Tampons ou coupes menstruelles ? – Etude -

Le 5 juillet 2017 - Par La rédaction avec l'AFP

Les tampons hygiéniques utilisés pendant les règles ne favorisent pas les chocs toxiques, dont les cas déclarés ont augmenté, révèlent les premiers résultats d’une étude menée par des chercheurs lyonnais qui regrettent un manque d’information des utilisatrices.

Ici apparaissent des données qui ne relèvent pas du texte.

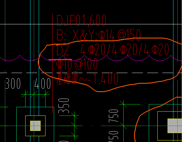Select the yellow rectangle around left column
The height and width of the screenshot is (142, 182).
(35, 126)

Explications. 

« Contrairement au tampon Rely, retiré du marché américain dans les années 1980, aucun dispositif ne stimule la production de la toxine qui déclenche le choc toxique », souligne le Centre national de référence du staphylocoque des Hospices Civils de Lyon (HCL), qui avait lancé à l’automne une collecte de tampons usagés afin de mener leur étude. Selon le professeur Gérard Lina, chef de service aux HCL, « les produits semblent avoir un effet neutre, voire bloquer le développement du staphylocoque ». Le choc toxique semble plutôt « résulter d’un défaut d’information » sur l’utilisation du tamponPour les besoins de leur étude, les chercheurs ont testé les marques les plus utilisées et tenté de reproduire les conditions de culture se rapprochant le plus de l’intérieur du vagin, avec peu d’oxygène. 

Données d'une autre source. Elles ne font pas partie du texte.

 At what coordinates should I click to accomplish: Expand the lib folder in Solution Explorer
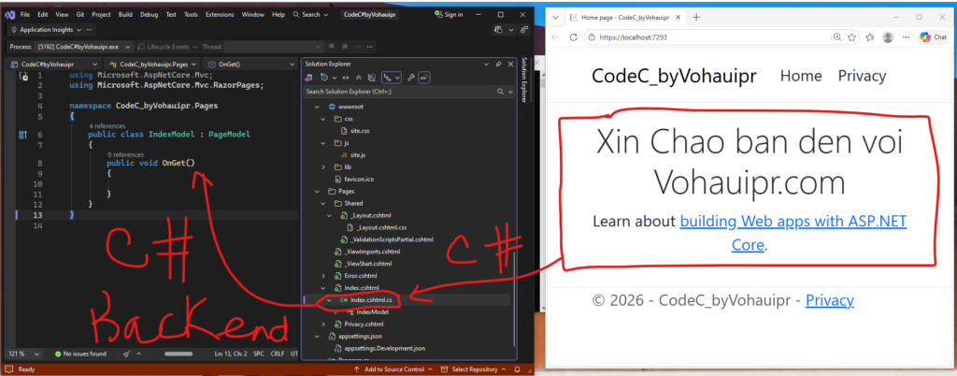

Le risque viendrait plus des coupes menstruelles… 

L’étude souligne en revanche les risques liés aux coupes menstruelles. Elles permettent une arrivée d’air plus importante, donc d’oxygène, ce qui favorise la croissance du staphylocoque. Pour les tampons comme pour les coupes menstruelles, Gérard Lina et
François Vandenesch, qui dirige le Centre national de référence (CNR) des staphylocoques, rappellent de ne pas les porter plus de 4 à 6 heures et de les enlever la nuit. « Quand on les utilise correctement, le risque est moindre, mais pas de zéro », souligne le Pr Lina.

Le nombre de cas de chocs toxiques recensés a fortement augmenté dans les années 2000, de 5 en 2004 à 19 en 2011, avant de se stabiliser autour de 20. « La maladie existe toujours », prévient M. Vandenesch. Mais l’augmentation des cas recensés s’explique par « la notoriété grandissante » du centre et par un « meilleur diagnostic », et non par une recrudescence.